Ya da tersine geçmişi taklit etmek, “ihyacılık” akımının sahnesi gibi görmek…
Oysa mesele farklı. Merkeziyetçilik şehirlerin anlam dünyasını, yaratıcı enerjisini felç ediyor. Bu nedenle muktedir neden yıktığını da, neden yaptığını bilmiyor. Böylece asıl sorunun araçsallaştırılmış, felç edilmiş olan şehrin ve mimarinin zihin dünyası olduğunu kimse fark etmiyor. Şehirler ölüyor, savaş geçirmiş gibi oluyor.
Şehri bir oyun çamuru gibi görmenin, siyaseti yıkma ve yapma eylemine indirgemenin, mimarlığın zihin dünyasının ideolojinin çölünde kuruyup buharlaşmasından başka nasıl bir anlamı olabilir?
Yazıda “neden yıktığını bilmeyen, neden yaptığını da bilmez” demiştim.
Bu varsayımımı da dönemin belediye başkanının “bu camiyi Menderes değil, İnönü yıktırdı” demesi önemli bir ipucuydu. Buna dayanarak yönetimlerin bir hafıza kaybından muzdarip olduklarından söz etmiştim (*).
Ak Partili bir belediye başkanının Menderes’in camiyi yok ettiğini kabul etmesinin ne kadar zor olduğunu anlıyorum. Ancak camiyi kimin yok ettiğinin bu kadar önemli bir gerilim yaratmasının, bu kadar siyasal bir kutuplaşmanın simgesi haline getirilmesinin arkasındaki işleyişi gizlediğini, açıkça söylersem “camiyi kim yıktırdı” meselesinin bu kadar öne çıkmasının şehrin merkezindeki kapsamlı bir imar operasyonun arkasında hiçbir hazırlık, araştırma, planlama olmamasını sorun etmememizi engellediğini düşünüyorum.
Başka bir şekilde söylersem, şehirle ilgili meselelerin merkeziyetçi bir ideolojik yaklaşım tarafından askıya alındığını, bu yüzden cami olduğu için onu yeniden inşa etmeye çalışan zihniyetin de aynı hafıza kaybını yaşadığını.
Karşımızda bir siyasal gösteri cereyan ediyor, şehrin müşterek alanlarına yapılan müdahaleler de bu nedenle bu oyunun sanki bir unsuru halini alıyor gibi gözüküyor.
Bir hatırlatma:
Bedrettin Dalan 1988 yılında Galata’yı yıkmayı amaçladığında ne demişti? “Hocalarıma danıştım. Bu binalar bizim ecdadımızın eseri değilmiş. Mimari bir değerleri de yokmuş….” O tarihlerde yönetimle kapalı ilişkiler içinde olan akademya ve basın onun bir şehir kırımını, Haliç yıkımlarını destekliyorlardı.

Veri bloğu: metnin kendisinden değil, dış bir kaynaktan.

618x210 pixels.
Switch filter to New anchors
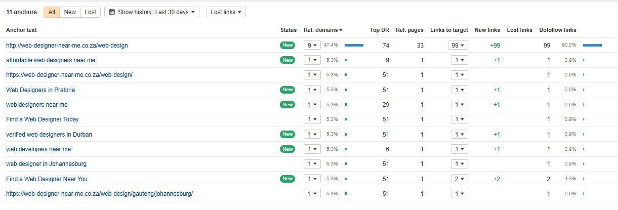click(70, 12)
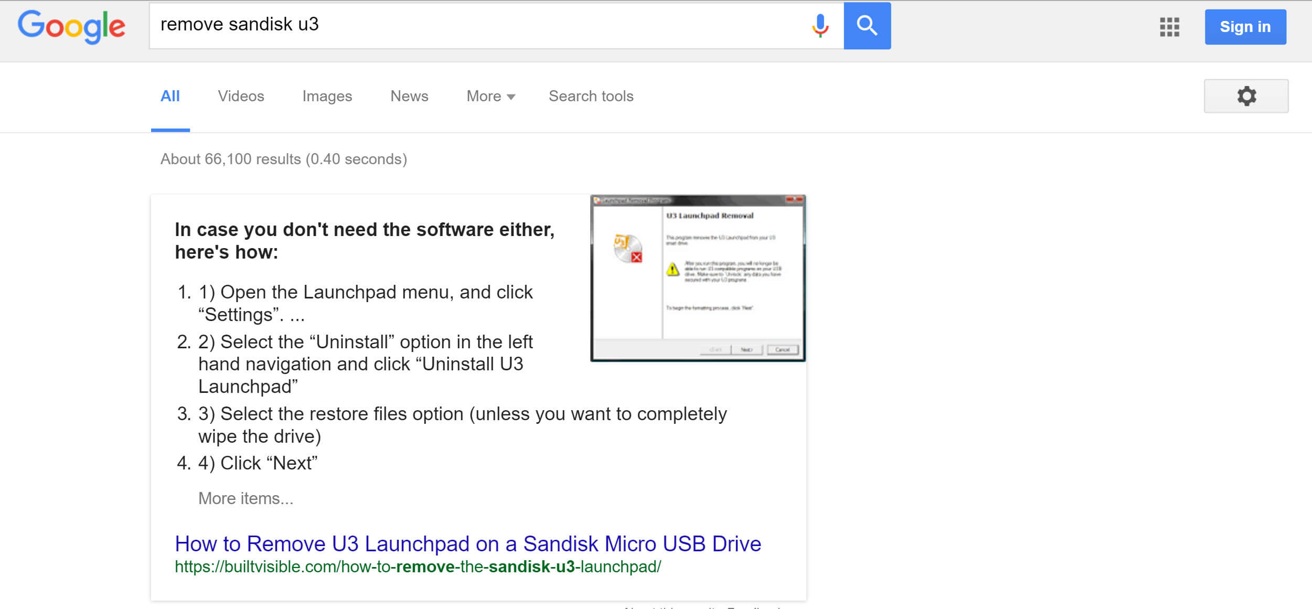Viewport: 1312px width, 609px height.
Task: Switch to the Videos tab
Action: [241, 96]
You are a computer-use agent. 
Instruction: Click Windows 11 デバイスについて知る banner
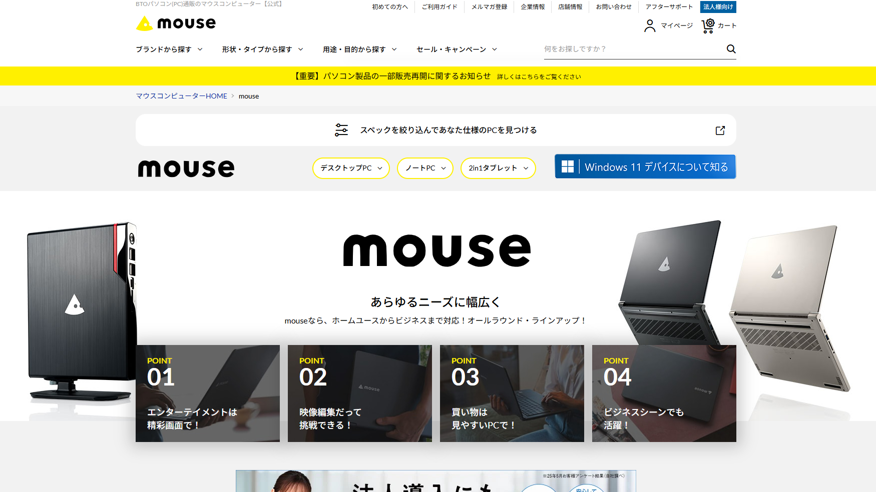coord(645,167)
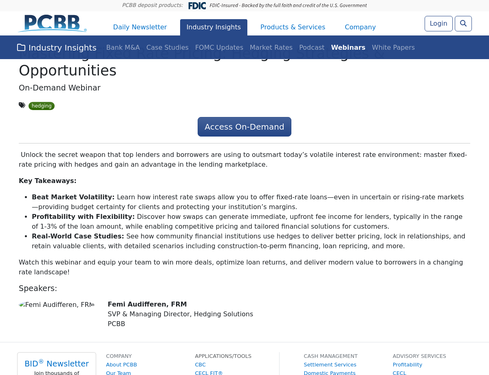Expand the Company menu
Screen dimensions: 489x375
click(360, 27)
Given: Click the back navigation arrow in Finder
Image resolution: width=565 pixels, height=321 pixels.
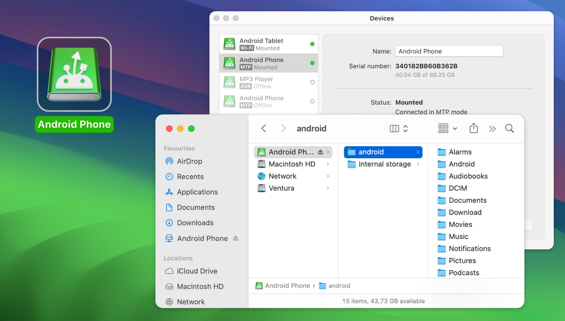Looking at the screenshot, I should click(x=264, y=128).
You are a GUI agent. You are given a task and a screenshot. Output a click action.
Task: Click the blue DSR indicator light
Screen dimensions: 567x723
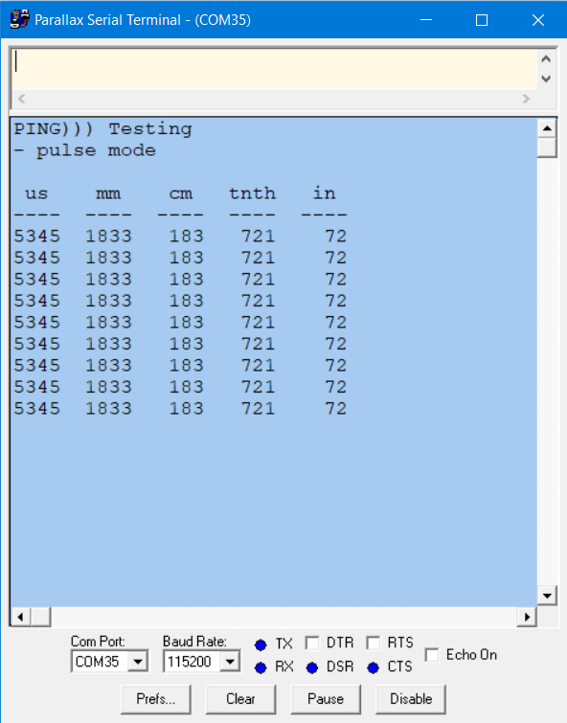[312, 667]
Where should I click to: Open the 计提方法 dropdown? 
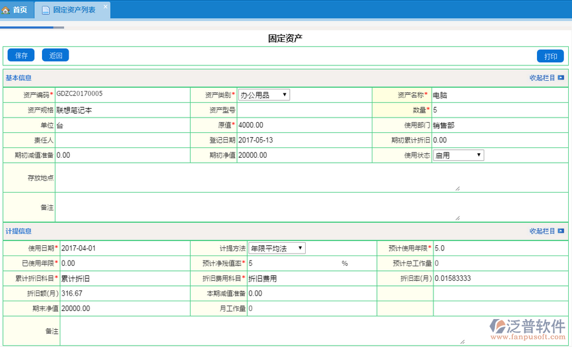coord(276,248)
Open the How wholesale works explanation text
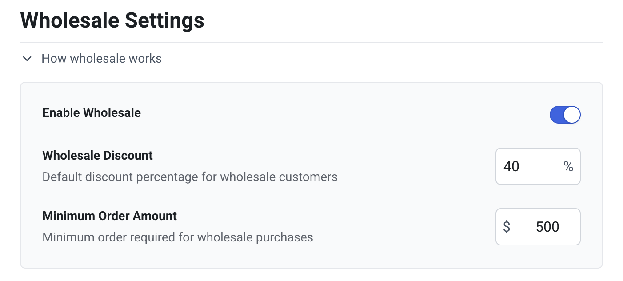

80’lerin şiddetinden dersler çıkaran sivil inisiyatif, “Yeşil Dayanışma” bu yıkımlara karşı mücadele veriyordu. Zannedersem öğrencilik zamanlarından beri milliyetçiliğin şehri nasıl nesneleştirdiğinin farkındaydı ve bununla nasıl baş edileceğini deneyimliyordu.
Bu yüzden Galata yıkımlarına halkla ve esnafla ilişki kurarak, binaları temizleyerek, şenliklerle, etkinliklerle yaşam alanına ihtimam göstererek günlerce direndi. Hiç beklenmedik bir şey oldu. Milyonlarca insanı arkasına aldı. Basın geniş yer verdi. 2013’teki Gezi direnişi gibi kitlesel bir olay gerçekleşti. Dalan bir daha yıkımı ağzına alamadı, arkasını dönüp gitti. Galata bu nedenle Tarlabaşı’nın akıbetine uğramadı, yıkımlardan kurtuldu. Bunun gibi başka örnekler de var.
Görüldüğü gibi şehri oyun alanı gibi gören muktedirlerle, onun etrafında saçaklanan imtiyaz sahipleri ile aynı dili konuşmamak iyileştirici olabiliyor.
*Değerli Ayşe Hür de bu yazıya referans verdiği paylaşımında Menderes yıkımlarının nasıl gerçekleştiği hakkında önemli bilgiler veriyor.